# Classified, just another word now days?



## Kraut783 (May 3, 2011)

Is it just me, or is the information coming out on the UBL killing too much?

- Why are we releasing *detailed* information on what led to the finding of UBL (GITMO, courier, etc...)

- Why are we saying what we found in the house, for pets sakes,  *"Ten hard drives, five computers and more than 100 storage devices including discs, DVDs and thumb drives were taken from the compound, the official said ". Just say "items of intelligence value was found in the house"*

*ETC...*

What a nightmare it is for the intelligence field to work in this day and age.


----------



## Marauder06 (May 3, 2011)

The American public has an insatiable appetite to know- everything- all the time.  I see this as getting out ahead of the rumor mill.  Plus we have no way of knowing how much of what's being released is accurate, and how much is designed to cause fear, panic, and distrust amongst our enemies.  I think I explained in another thread that personally, I would be making up all kind of shit to put out there, about how the Haqqanis and ISI helped us out.  Hell, I'd even be making multimillion dollar deposits into Swiss bank accounts in the names of people we want to frame for fingering OBL (and promptly freezing the accounts, of course).


----------



## x SF med (May 3, 2011)

Marauder06 said:


> The American public has an insatiable appetite to know- everything- all the time. I see this as getting out ahead of the rumor mill. Plus we have no way of knowing how much of what's being released is accurate, and how much is designed to cause fear, panic, and distrust amongst our enemies. I think I explained in another thread that personally, I would be making up all kind of shit to put out there, about how the Haqqanis and ISI helped us out.

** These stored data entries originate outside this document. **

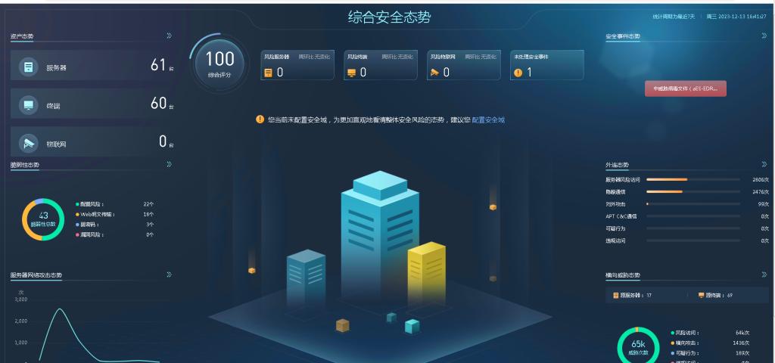Click the 源终端 icon in lateral threat panel

[701, 295]
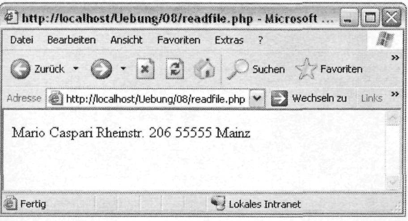The height and width of the screenshot is (221, 408).
Task: Expand the Links bar chevron
Action: click(x=395, y=94)
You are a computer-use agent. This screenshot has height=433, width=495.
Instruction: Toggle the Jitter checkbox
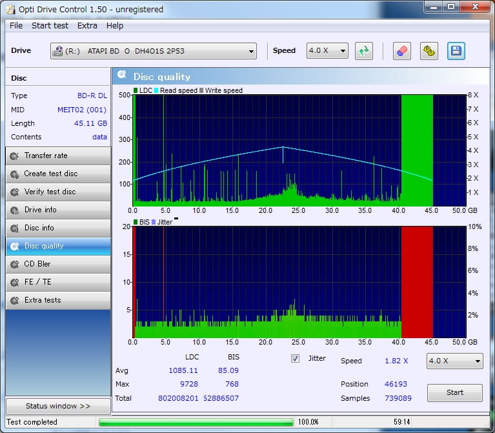pyautogui.click(x=296, y=359)
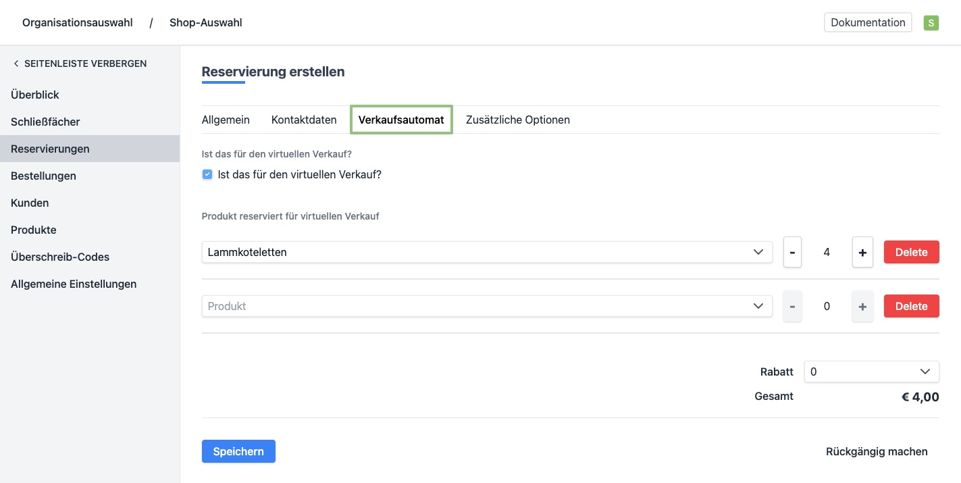Click the green user avatar icon
The width and height of the screenshot is (961, 483).
pyautogui.click(x=931, y=23)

Hell, I'd even be making multimillion dollar deposits into Swiss bank accounts in the names of people we want to frame for fingering OBL (and promptly freezing the accounts, of course).


 
You are just a heartless MI Bastard....  I'd just shoot them in the head and say bad things about their mothers and sisters in order to rile up the whole damn family and have more targets.:-|

An insatiable desire to know does not equate to a right or a need to know.  It is true that there is security in an overabundance of released information (well controlled and tailored), but the corollary to that is there is more security in keeping your damn mouth shut.  I'm not sure if I would espouse the trite colloquary "ignorance is bliss"...  but there are things better left unknown to the general public.

(That last sentence is so full of Orwellian refernces, overt and covert, that I am afraid I will have to turn myself in to the Ministry of Truth now...  while re-reading Politics and the English Language as I traipse through the barnyard on my way)


----------



## JollyGreen (May 3, 2011)

x SF med said:


> ... but there are things better left unknown to the general public.

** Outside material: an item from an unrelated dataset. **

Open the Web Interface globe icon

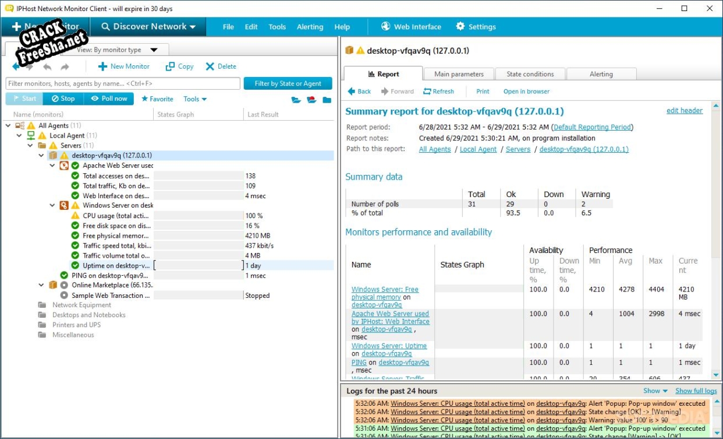(x=385, y=26)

Could not have said it better...

 I figured when this all came out, that there would be some random speculation as there always is, but the amount of stuff that I hear straight off the news stations is startling, but somehow not the least bit surprising.


----------



## Manolito (May 4, 2011)

I have a question? Who has the authority to release information? When I was in and a tax collector was going to be taken out all aspects of the operation were given a security classification and then if the Intelligence officer decided to give out a piece of information he would remove the security classification and release the information. This kept people and their mouths in line. How does it work today?
Thanks
Bill


----------



## Teufel (May 4, 2011)

I usually skip the classifieds and stick to craigslist.


----------



## Marauder06 (May 4, 2011)

Manolito said:


> I have a question? Who has the authority to release information? When I was in and a tax collector was going to be taken out all aspects of the operation were given a security classification and then if the Intelligence officer decided to give out a piece of information he would remove the security classification and release the information. This kept people and their mouths in line. How does it work today?
> Thanks
> Bill



Like most everything in intel, "it depends."  You have "original classification authority," you have public affairs officers, you have disclosure officers... all kinds of people.  It depends on what the info is, who it's getting released to, and for what purpose.


----------



## 0699 (May 4, 2011)

Manolito said:


> I have a question? *Who has the authority to release information*? When I was in and a tax collector was going to be taken out all aspects of the operation were given a security classification and then if the Intelligence officer decided to give out a piece of information he would remove the security classification and release the information. This kept people and their mouths in line. How does it work today?
> Thanks
> Bill



All I know is it's not me. 

More people need to remember that IMO...


----------



## JBS (May 5, 2011)

I was wondering how an _un-named_ group of US forces turned into "Navy SEALs" on the cover of every paper on earth... and now I know.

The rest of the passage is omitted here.